You might use AWS console (https://us-west-2.console.aws.amazon.com/aos/home?region=us-west-2#opensearch/get-started-serverless) or aws cli to check the status
* %aws bedrock-agent list-agents
* %aws bedrock-agent list-agent-aliases --agent-id \<agent_id>
* %aws bedrock-agent list-knowledge-bases
* %aws bedrock-agent list-agent-knowledge-bases

In [None]:
#%run ./create-agent-with-knowledge-base-and-action-group.ipynb

### Upon successful complettion of the Amazon Bedrock agent creation, define a node to invoke the agent.  

In [None]:
####
# Bedrock agent integration
####
import uuid
import logging
from datetime import datetime
%store -r agent_id
%store -r alias_id

def invoke_BR_agent(agent_id, alias_id, query, enable_trace=False, session_state=dict()):
    session_id = str(uuid.uuid1())
    end_session = False
    logger = logging.getLogger(__name__)
    
    # invoke the agent API
    agentResponse = bedrock_agent_runtime_client.invoke_agent(
        inputText=query,
        agentId=agent_id,
        agentAliasId=alias_id, 
        sessionId=session_id,
        enableTrace=enable_trace, 
        endSession= end_session,
        sessionState=session_state
    )
    
    if enable_trace:
        logger.info(pprint.pprint(agentResponse))
    
    event_stream = agentResponse['completion']
    try:
        for event in event_stream:        
            if 'chunk' in event:
                data = event['chunk']['bytes']
                if enable_trace:
                    logger.info(f"Final answer ->\n{data.decode('utf8')}")
                agent_answer = data.decode('utf8')
                end_event_received = True
                return agent_answer
                # End event indicates that the request finished successfully
            elif 'trace' in event:
                if enable_trace:
                    logger.info(json.dumps(event['trace'], indent=2))
            else:
                raise Exception("unexpected event.", event)
    except Exception as e:
        raise Exception("unexpected event.", e)

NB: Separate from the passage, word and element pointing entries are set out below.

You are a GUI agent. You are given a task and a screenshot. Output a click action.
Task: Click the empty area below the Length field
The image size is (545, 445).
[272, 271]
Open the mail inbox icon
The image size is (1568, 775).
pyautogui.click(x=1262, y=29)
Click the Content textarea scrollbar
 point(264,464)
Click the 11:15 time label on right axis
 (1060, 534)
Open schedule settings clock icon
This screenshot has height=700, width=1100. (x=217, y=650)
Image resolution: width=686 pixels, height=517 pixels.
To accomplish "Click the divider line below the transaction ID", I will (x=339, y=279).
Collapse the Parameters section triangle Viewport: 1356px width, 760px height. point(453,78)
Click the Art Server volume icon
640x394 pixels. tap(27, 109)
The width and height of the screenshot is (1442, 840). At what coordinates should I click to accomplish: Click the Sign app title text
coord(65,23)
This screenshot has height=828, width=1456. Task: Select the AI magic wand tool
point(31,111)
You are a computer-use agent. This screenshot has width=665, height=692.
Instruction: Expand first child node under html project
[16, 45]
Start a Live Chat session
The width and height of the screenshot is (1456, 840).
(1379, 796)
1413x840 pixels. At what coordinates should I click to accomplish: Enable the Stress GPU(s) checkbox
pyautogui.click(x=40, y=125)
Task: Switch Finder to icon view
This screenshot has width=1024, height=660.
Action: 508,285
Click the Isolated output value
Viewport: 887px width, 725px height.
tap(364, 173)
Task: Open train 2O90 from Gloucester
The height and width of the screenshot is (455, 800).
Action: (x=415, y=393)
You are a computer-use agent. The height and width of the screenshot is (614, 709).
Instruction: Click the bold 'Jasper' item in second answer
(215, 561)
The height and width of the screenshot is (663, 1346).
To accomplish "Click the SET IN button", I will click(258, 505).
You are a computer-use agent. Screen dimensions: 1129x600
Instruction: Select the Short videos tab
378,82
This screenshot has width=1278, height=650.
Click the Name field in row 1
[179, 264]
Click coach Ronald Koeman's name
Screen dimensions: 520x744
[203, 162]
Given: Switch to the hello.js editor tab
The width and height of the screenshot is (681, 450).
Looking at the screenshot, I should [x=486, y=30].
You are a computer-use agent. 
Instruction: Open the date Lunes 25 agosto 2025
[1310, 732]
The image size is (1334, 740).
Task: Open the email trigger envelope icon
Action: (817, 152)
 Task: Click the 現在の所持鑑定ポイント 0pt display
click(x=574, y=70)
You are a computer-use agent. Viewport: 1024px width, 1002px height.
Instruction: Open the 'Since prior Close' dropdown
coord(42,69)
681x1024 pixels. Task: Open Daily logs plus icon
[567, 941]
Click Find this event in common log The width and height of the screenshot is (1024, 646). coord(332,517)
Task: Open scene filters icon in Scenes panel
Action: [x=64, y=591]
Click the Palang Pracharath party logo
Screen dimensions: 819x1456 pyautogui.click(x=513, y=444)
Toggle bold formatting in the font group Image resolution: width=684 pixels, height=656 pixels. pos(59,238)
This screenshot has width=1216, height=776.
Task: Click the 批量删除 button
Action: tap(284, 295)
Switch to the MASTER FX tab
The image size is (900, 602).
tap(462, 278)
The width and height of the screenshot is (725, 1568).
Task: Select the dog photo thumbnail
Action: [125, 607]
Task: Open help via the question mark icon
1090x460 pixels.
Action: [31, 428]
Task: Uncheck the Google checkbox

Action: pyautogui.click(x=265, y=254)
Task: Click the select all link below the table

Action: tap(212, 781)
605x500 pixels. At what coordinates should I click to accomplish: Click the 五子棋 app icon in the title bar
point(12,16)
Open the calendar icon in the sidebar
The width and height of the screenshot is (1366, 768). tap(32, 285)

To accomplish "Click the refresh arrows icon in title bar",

def bedrock_agent_node(state:MultiAgentState):
    today = datetime.today().strftime('%b-%d-%Y')
    session_state = {
        "promptSessionAttributes": {
            "name": "John Doe",
            "today": today
        }
    }
    return {'answer': invoke_BR_agent(agent_id, alias_id, state["question"])}

## 4. Defining the Reasoning Flow with LangGraph Nodes and Edges

Implement nodes representing key actions: document retrieval, document grading, web search, and answer generation. Define conditional edges for decision-making: route the question, decide on document relevance, and grade the generated answer. Set up the workflow graph with entry points, nodes, and edges to ensure a logical progression through the RAG agent's steps. LangGraph allows us to define a graph-based workflow for our RAG agent, integrating document retrieval, question routing, answer generation, and self-correction into an efficient pipeline.

Key steps include:

* Question rewrite: Rewrite the query for better intend classification
* Routing: Deciding whether the question should go to the RAG, LLMs or a web search.
* Hallucination Grading: Ensuring the generated answer is grounded in the retrieved documents.
* Human in the loop: In case the answer fall bwloew desired quality, insert human feedback

LangGraph lets us seamlessly integrate these steps into a modular, adaptable workflow, enhancing the agent's ability to handle diverse queries.

In [None]:
orch = StateGraph(MultiAgentState)
orch.add_node("rewrite", rewrite_node)
orch.add_node("router", router_node)
orch.add_node('search_expert', search_expert_node)
orch.add_node('healthcare_expert', rag_node)
orch.add_node('general_assistant', llm_node)
orch.add_node('text2image_generation', t2i_node)
orch.add_node('booking_assistant', bedrock_agent_node)
orch.add_node('blog_writer', blog_writer_node)
#orch.add_node('hallucination_grader', hallucination_grader_node)
orch.add_node('human', human_feedback_node)
#orch.add_node('editor', editor_node)

orch.add_conditional_edges(
    "router", 
    route_question,
    {'VECTORSTORE': 'healthcare_expert', 'WEBSEARCH': 'search_expert', 'GENERAL': 'general_assistant', 
     'TEXT2IMAGE': 'text2image_generation','BOOKING': 'booking_assistant', 'BLOGWRITER':'blog_writer'}
)

orch.set_entry_point("rewrite")
orch.add_edge('rewrite', 'router')
#orch.add_edge('healthcare_expert', 'human')
orch.add_conditional_edges(
    "healthcare_expert",
    decide_to_search,
    {
        "to_human": "human",
        "do_search": "search_expert",
    },
)
#orch.add_edge('search_expert', 'human')
orch.add_conditional_edges(
    "search_expert",
    decide_to_search,
    {
        "to_human": "human",
        "do_search": "search_expert",
    },
)
#orch.add_edge('general_assistant', 'hallucination_grader')
orch.add_edge('booking_assistant', END)
#orch.add_edge('hallucination_grader', 'human')
orch.add_conditional_edges(
    "general_assistant",
    hallucination_grader,
    {
        "to_human": "human",
        "END": END,
    },
)
orch.add_edge('human', END)
#orch.add_edge('editor', END)
orch.add_edge('blog_writer', 'text2image_generation')
orch.add_edge('text2image_generation', END)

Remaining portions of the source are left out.